Nutrient Composition of Bone Meal

So what exactly is bone meal? Bone meal is derived from leftover animal bones. These bones, which are ground up and dried, contain high levels of calcium, nitrogen, potassium, and phosphorus. Generally speaking, the value of the primary macronutrients in bone meal (nitrogen, phosphorus, and potassium) is ranked in a ratio of 3-15-0.

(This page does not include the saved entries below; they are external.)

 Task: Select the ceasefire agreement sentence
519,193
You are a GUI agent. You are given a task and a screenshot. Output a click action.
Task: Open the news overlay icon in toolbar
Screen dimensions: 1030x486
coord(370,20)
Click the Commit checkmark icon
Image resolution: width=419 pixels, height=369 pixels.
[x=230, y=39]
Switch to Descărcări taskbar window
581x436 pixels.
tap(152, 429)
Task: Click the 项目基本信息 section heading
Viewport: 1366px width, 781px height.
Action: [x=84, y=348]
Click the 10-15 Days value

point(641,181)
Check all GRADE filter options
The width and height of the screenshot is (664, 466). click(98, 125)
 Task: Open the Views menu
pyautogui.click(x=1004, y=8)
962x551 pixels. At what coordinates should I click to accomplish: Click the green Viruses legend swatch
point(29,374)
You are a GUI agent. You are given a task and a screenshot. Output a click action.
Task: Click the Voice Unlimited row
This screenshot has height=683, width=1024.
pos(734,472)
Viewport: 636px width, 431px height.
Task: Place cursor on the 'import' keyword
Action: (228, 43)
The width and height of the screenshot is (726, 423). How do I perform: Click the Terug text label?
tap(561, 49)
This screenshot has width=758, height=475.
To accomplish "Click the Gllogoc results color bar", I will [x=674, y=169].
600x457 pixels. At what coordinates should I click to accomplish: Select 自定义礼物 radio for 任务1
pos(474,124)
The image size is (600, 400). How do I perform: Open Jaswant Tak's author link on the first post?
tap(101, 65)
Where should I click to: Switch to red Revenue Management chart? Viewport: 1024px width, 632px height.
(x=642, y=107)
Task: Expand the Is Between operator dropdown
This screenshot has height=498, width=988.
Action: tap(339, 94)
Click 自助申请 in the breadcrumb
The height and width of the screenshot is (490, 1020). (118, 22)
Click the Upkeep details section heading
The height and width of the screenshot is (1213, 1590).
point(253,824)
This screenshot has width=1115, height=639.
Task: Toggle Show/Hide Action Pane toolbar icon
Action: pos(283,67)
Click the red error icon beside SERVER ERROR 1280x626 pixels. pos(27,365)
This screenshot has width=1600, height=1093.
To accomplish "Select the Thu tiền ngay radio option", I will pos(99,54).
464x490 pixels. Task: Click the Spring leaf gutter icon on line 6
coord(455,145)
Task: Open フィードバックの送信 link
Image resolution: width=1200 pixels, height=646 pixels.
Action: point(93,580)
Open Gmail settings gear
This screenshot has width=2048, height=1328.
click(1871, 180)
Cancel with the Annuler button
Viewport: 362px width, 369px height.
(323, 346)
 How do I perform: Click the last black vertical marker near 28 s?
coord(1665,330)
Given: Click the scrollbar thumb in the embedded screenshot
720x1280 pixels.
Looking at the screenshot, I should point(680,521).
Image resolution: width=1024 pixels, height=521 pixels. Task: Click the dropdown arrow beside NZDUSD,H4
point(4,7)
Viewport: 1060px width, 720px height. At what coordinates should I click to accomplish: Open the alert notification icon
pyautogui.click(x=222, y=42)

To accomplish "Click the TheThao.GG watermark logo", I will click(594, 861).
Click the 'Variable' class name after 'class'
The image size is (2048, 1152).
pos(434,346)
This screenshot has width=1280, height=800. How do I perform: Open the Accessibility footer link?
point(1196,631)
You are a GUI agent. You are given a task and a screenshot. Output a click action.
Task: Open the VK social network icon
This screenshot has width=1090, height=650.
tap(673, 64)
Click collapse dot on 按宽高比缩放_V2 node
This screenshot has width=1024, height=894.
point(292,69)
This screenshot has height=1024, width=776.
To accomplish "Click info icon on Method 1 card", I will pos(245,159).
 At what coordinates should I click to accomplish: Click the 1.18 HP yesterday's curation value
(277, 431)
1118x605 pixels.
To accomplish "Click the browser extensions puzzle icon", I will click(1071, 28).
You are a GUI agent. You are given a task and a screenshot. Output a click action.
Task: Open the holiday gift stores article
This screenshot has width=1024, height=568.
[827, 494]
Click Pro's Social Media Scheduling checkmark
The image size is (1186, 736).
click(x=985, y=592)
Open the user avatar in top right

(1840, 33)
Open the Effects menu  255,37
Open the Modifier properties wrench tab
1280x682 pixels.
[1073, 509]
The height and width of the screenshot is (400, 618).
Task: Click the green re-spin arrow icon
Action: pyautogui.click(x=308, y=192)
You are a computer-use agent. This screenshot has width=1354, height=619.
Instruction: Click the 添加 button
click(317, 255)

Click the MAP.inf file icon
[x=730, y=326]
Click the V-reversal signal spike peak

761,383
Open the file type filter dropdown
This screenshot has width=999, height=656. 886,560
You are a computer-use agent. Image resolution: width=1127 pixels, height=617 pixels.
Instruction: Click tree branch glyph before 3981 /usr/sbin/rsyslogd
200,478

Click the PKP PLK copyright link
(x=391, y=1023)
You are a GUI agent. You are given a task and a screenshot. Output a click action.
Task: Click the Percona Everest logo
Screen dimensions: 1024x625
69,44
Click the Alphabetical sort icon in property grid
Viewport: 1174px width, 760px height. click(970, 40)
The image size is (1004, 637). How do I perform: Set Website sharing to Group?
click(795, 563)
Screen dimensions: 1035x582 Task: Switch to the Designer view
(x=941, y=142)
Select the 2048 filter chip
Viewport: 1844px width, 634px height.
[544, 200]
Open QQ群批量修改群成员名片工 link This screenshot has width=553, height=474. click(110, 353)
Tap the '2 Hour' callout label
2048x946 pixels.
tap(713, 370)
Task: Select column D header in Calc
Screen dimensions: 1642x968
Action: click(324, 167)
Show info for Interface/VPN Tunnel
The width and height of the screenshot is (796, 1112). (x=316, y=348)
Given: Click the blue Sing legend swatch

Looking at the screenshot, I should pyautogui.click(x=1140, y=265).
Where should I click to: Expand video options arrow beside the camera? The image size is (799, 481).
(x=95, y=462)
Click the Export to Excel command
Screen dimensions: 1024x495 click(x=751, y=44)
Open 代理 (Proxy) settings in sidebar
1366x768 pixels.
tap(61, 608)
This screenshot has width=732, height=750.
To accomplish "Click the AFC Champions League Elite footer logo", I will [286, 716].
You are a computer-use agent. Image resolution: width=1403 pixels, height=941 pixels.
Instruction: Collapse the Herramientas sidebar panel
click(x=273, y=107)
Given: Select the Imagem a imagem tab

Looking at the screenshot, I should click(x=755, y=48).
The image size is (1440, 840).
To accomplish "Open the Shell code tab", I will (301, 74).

Though nitrogen and phosphorus are in the same nitrogen group, or “family,” they do have some differences, most notably that nitrogen goes through a gaseous phase, while phosphorus does not. However, they both support plant growth, so they’re both vital components of our ecosystem’s survival. While nitrogen works to develop lush foliage, phosphorus will ensure a bounty of tasty tomatoes every time.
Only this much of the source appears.